As well as the full evening concert, starting at 5pm, the orchestra afternoon will offer a shortened family afternoon event at 2pm (featuring Danse Macabre and several excerpts (explained by David Bernard) from Symphonie Fantastique), at which parents will be welcome to bring young children and give them unique InsideOut Concerts experience.
Tickets are available online only for both versions of the InsideOut Experience:
Full Experience (Saturday, October 28th at 5pm):
Family Experience (Saturday, October 28th at 2pm):
ABOUT THE ARTISTS
David Bernard's conducting has received critical acclaim in the US and worldwide. Noted recent performances include Stravinsky's The Rite of Spring at Lincoln Center ("transcendent...vivid....expertly choreographed", LucidCulture) and Beethoven's Ninth Symphony at Carnegie Hall ("taught and dramatic", superconductor). Bernard's critically acclaimed catalog of recordings include a premiere recording of a new edition of Stravinsky's The Rite of Spring ("committed and forceful...(with) thrilling moments", Gramophone) and a complete cycle of Beethoven Symphonies praised for its "intensity, spontaneity, propulsive rhythm, textural clarity, dynamic control, and well-judged phrasing" by Fanfare Magazine.

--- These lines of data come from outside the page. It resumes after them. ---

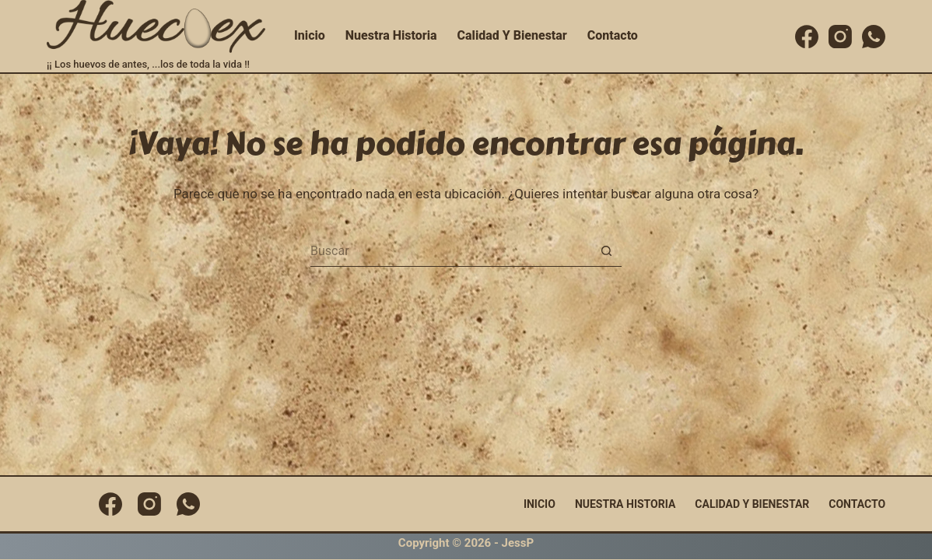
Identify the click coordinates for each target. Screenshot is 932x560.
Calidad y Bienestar (512, 35)
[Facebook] (807, 37)
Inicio (310, 35)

A multiple First Prize winner of the Orchestral Conducting Competition of The American Prize, Bernard is Music Director of the Park Avenue Chamber Symphony and the Massapequa Philharmonic Orchestra, as well as a frequent guest conductor. Bernard has worked on the Edwin F. Kalmus editorial team with Clinton F. Nieweg, retired librarian of the Philadelphia Orchestra, developing new editions of Stravinsky's The Rite of Spring and The Firebird Suite-1919 Version, which was published in 2016. In addition, he has published his own editions of Mozart's Clarinet Concerto, K. 622, and Schumann's Symphony No. 2, Op. 61.
David Bernard is an acclaimed orchestra builder and is sought after for his artistic leadership and innovation in community engagement, including his new InsideOut format (seating audiences inside the orchestra) which hve been acclaimed by WQXR, NY1, Newsday, ClassicalWorld and the Epoch Times.
The Park Avenue Chamber Symphony is well known to New York audiences through its frequent appearances at Carnegie Hall. The ensemble regularly features important soloists such as David Chan (concertmaster, Metropolitan Symphony Orchestra), Carter Brey (principal cellist, New York Philharmonic), Jeffrey Biegel and Anthony McGill (principal clarinet, New York Philharmonic). PACS international activities include a nine-city tour of China. Recently they have attracted particular attention for their "Inside Out" initiative, spearheaded by David Bernard, which places audience members amongst the orchestra musicians during performances, so that they can experience the thrill of the music from within the fabric of the orchestra itself. Their recording of Stravinsky's The Rite of Spring and Bartok's Concerto For Orchestra, launched the new label Recursive Classics in 2016, followed-up recently by Beethoven's Symphony No 9. They recently gave the New York Premiere of Jake Runestad's work Dreams of the Fallen, at Carnegie Hall.